Task
What you output should match the data below exactly.

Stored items
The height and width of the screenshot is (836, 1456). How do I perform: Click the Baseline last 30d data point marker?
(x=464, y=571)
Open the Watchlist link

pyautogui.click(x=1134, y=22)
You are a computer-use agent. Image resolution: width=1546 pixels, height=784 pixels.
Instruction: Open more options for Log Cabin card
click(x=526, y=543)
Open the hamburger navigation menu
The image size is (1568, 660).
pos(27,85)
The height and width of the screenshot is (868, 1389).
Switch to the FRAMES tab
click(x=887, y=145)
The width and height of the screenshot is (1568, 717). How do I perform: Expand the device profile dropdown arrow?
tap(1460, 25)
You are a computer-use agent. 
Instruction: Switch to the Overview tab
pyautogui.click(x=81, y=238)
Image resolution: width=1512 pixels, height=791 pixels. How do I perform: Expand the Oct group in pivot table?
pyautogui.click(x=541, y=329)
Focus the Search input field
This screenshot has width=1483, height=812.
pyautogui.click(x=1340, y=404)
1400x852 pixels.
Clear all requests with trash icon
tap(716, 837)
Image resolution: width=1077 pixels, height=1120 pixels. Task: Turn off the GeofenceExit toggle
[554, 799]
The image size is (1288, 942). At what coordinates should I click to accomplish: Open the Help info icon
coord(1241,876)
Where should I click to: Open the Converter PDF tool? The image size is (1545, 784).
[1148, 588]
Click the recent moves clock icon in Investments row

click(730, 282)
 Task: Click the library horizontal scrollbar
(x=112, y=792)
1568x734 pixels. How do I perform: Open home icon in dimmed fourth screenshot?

Answer below
The height and width of the screenshot is (836, 1456). How do I perform: Click the Baseline last 30d data point marker?
(x=464, y=571)
Open the Watchlist link

pyautogui.click(x=1134, y=22)
You are a computer-use agent. Image resolution: width=1546 pixels, height=784 pixels.
Instruction: Open more options for Log Cabin card
click(x=526, y=543)
Open the hamburger navigation menu
The image size is (1568, 660).
pos(27,85)
The height and width of the screenshot is (868, 1389).
Switch to the FRAMES tab
click(x=887, y=145)
The width and height of the screenshot is (1568, 717). How do I perform: Expand the device profile dropdown arrow?
tap(1460, 25)
You are a computer-use agent. 
Instruction: Switch to the Overview tab
pyautogui.click(x=81, y=238)
Image resolution: width=1512 pixels, height=791 pixels. How do I perform: Expand the Oct group in pivot table?
pyautogui.click(x=541, y=329)
Focus the Search input field
This screenshot has width=1483, height=812.
pyautogui.click(x=1340, y=404)
1400x852 pixels.
Clear all requests with trash icon
tap(716, 837)
Image resolution: width=1077 pixels, height=1120 pixels. Task: Turn off the GeofenceExit toggle
[554, 799]
The image size is (1288, 942). At what coordinates should I click to accomplish: Open the Help info icon
coord(1241,876)
Where should I click to: Open the Converter PDF tool? The image size is (1545, 784).
[1148, 588]
Click the recent moves clock icon in Investments row

click(730, 282)
 Task: Click the library horizontal scrollbar
(x=112, y=792)
1568x734 pixels. How do I perform: Open home icon in dimmed fourth screenshot?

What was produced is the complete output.